● **What is needed**
Going down the data below, set down exactly the line with "Open the Reports bar chart icon" and each line after it through the line with "Click the camera"; no other lines.

● **Input for this task**
*** Begin section ***
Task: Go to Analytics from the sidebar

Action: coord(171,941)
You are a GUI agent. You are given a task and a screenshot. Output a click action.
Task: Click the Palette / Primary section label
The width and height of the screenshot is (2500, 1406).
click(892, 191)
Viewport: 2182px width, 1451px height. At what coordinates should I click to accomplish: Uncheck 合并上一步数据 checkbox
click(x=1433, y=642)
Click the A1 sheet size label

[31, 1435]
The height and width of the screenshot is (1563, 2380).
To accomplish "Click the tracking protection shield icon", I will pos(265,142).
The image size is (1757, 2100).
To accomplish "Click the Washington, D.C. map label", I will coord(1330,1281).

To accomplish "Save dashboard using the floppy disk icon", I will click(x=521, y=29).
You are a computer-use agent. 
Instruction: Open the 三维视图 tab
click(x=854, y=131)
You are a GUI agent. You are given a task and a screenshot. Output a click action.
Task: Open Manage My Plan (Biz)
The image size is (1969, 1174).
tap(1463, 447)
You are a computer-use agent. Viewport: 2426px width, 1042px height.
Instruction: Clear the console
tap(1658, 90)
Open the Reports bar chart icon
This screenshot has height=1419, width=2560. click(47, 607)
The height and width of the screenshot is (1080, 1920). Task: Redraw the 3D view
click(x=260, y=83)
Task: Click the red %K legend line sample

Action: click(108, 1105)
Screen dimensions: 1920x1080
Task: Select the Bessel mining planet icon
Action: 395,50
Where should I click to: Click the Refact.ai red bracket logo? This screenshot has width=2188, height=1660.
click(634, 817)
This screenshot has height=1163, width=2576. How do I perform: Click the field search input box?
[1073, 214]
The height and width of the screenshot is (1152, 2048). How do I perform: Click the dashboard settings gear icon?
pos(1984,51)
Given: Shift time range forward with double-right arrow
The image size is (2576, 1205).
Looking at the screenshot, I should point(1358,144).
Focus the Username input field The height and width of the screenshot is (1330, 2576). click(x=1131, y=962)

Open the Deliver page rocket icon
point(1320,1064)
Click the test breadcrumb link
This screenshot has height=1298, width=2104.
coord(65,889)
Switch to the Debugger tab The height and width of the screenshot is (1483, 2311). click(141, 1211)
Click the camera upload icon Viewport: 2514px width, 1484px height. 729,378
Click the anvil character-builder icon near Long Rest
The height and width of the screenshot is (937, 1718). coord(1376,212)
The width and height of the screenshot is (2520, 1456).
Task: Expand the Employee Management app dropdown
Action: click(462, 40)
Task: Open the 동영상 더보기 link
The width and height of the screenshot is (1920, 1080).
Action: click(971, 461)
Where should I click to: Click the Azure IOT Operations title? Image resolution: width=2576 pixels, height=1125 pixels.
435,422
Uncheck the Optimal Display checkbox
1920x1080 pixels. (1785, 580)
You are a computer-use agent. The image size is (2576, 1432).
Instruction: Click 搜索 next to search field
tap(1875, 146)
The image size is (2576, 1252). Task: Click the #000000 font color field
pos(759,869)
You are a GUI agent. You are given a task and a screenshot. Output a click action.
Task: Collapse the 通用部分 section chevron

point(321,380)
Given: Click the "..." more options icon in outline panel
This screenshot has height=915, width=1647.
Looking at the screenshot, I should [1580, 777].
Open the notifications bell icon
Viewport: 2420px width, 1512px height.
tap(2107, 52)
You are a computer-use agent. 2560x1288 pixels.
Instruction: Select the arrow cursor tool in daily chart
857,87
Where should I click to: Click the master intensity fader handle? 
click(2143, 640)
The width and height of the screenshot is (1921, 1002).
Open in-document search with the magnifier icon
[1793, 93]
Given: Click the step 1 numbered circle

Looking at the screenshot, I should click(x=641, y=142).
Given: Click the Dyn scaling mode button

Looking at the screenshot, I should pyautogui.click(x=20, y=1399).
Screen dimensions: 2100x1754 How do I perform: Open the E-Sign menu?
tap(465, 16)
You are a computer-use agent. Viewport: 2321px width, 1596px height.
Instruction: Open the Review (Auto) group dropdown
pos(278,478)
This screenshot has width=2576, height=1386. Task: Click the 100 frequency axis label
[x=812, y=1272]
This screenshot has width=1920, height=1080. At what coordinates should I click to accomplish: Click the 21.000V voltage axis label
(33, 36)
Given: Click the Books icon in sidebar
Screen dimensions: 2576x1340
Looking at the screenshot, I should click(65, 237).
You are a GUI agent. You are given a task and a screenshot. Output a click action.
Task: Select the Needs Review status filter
*** End section ***
● **Answer for the task**
Open the Reports bar chart icon
This screenshot has height=1419, width=2560. click(47, 607)
The height and width of the screenshot is (1080, 1920). Task: Redraw the 3D view
click(x=260, y=83)
Task: Click the red %K legend line sample

Action: click(108, 1105)
Screen dimensions: 1920x1080
Task: Select the Bessel mining planet icon
Action: 395,50
Where should I click to: Click the Refact.ai red bracket logo? This screenshot has width=2188, height=1660.
click(634, 817)
This screenshot has height=1163, width=2576. How do I perform: Click the field search input box?
[1073, 214]
The height and width of the screenshot is (1152, 2048). How do I perform: Click the dashboard settings gear icon?
pos(1984,51)
Given: Shift time range forward with double-right arrow
The image size is (2576, 1205).
Looking at the screenshot, I should point(1358,144).
Focus the Username input field The height and width of the screenshot is (1330, 2576). click(x=1131, y=962)

Open the Deliver page rocket icon
point(1320,1064)
Click the test breadcrumb link
This screenshot has height=1298, width=2104.
coord(65,889)
Switch to the Debugger tab The height and width of the screenshot is (1483, 2311). click(141, 1211)
Click the camera upload icon Viewport: 2514px width, 1484px height. 729,378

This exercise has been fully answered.